The final two have come within the past week. Last Sunday night I watched Brick, a 2025 German language film directed by Philip Koch, which was sold to me by Netflix as in the same vein as Cube and The Platform. It is, sort of, but it is not as good as those movies. That made this a duplicate of Rian Johnson's 2005 film Brick, which is certainly technically a better film than Johnson's, but which I probably don't like as much because I had a pretty negative reaction to it when I first saw it, and a second viewing only improved my impression somewhat. 

Finally we have Together, the movie about a couple in a rut who start to get physically stuck to one another (and so much more), watched on the final day of the month. This shares a title with Lukas Moodysson's 2000 film Together, which I wrote about lovingly here, about Swedes living on a commune.

So what?

Yeah except I like to write posts like this. Hang with me. It's been an issue in my life a little bit lately, for reasons I'll explain.

I actually don't like watching movies with the same titles. I grumble and think that the second film should have tried harder to think of something distinctive. There are an unlimited number of possible combinations of words out there -- just think of a different one to describe the events that happen in your movie. Yes many repeated titles are the generic rather than the specific ones, and a generic title can be preferable because it can be easier to remember. But you know, then I have to include the year in parentheses after the title when I update a list that includes both movies, just to distinguish them from one another, when you could have done that yourself by just thinking about it for another 15 minutes and coming up with something else.

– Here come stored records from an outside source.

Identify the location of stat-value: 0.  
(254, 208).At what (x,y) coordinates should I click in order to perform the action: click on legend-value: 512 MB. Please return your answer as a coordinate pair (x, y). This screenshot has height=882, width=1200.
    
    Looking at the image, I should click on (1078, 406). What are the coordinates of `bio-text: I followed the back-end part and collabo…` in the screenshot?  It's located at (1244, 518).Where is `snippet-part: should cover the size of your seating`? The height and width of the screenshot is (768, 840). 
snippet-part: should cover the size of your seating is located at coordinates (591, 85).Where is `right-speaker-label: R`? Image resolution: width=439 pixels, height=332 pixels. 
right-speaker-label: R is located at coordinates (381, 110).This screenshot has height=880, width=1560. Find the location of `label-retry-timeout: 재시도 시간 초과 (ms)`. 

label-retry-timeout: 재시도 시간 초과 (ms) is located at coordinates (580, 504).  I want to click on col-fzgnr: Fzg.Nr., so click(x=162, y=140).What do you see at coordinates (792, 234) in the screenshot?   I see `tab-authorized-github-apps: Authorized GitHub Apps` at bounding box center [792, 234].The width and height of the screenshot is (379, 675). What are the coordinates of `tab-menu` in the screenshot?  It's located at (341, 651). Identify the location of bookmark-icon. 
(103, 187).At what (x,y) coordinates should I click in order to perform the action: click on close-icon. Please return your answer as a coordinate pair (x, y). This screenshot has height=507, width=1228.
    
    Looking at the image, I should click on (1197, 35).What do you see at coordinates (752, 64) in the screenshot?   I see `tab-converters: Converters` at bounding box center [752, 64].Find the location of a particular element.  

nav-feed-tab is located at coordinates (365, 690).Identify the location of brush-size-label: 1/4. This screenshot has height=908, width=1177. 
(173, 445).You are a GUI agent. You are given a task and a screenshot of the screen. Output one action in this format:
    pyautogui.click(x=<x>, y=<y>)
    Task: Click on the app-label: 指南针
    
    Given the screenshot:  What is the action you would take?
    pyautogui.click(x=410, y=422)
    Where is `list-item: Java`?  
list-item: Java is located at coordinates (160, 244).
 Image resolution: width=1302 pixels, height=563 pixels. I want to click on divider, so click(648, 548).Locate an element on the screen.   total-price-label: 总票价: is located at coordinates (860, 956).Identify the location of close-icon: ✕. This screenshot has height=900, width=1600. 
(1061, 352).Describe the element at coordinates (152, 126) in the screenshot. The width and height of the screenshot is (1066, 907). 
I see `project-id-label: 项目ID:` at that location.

But you know what? I am actually taking the opposite position in a scenario I'm very tangentially involved in, in my real life.

I won't go into too many particulars to protect her privacy, but my wife is actually producing a film for a director trying to make his first feature film, whose short she produced about eight years ago. The title of this film is a woman's name. Or was. Or actually still is, but now it's a different woman's name.

See, the original title has been dropped because it shares the name of another film. This other film is not even a film I've heard of, though the director is well known. The sales agent argued, quite unfoundedly I think, that they can't use the original name because it would cause too much confusion with this other film -- this other film that I, a person who has seen 7,033 films, has never heard of. I'm not sure that my wife or the director were compelled to take this advice, but they'd have to have a fairly convincing reason not to, so they've taken it.

Now the original name, exotic but familiar enough to remember, has been replaced by a name that's very exotic and very hard to remember, because it's not a name I've ever even heard before.

I tried to convince my wife not to take the advice of the sales agent. That's how I'm tangentially involved. But there was never very much of a chance my opinion would provide them a perspective that they hadn't already considered themselves, and indeed, they are going forward with the new name for the main character and the movie proposed by the sales agent.

My point in telling you this is: I'm inconsistent as hell.

But in terms of movies I'm actually watching, I won't let a movie having the same title as another movie prevent me from seeing it. I even intentionally complicated things for myself by watching two different movies called Swan Song that were both released in 2021, meaning I had to include the director's name in parentheses when I listed them in my year-end rankings that I published for you to read. I guess that was preferable to seeing only one of the two movies, and leaving you, the educated viewer who knows all the movies released in any given year, to wonder which of two movies of approximately equal prominence I was actually ranking. 

In terms of the month of July, both the best movie I saw that month (Together) and the worst (The Avengers) were new duplicates. 

I promise I won't hunt out more new duplicates in August just so I can write another post like this a month from now.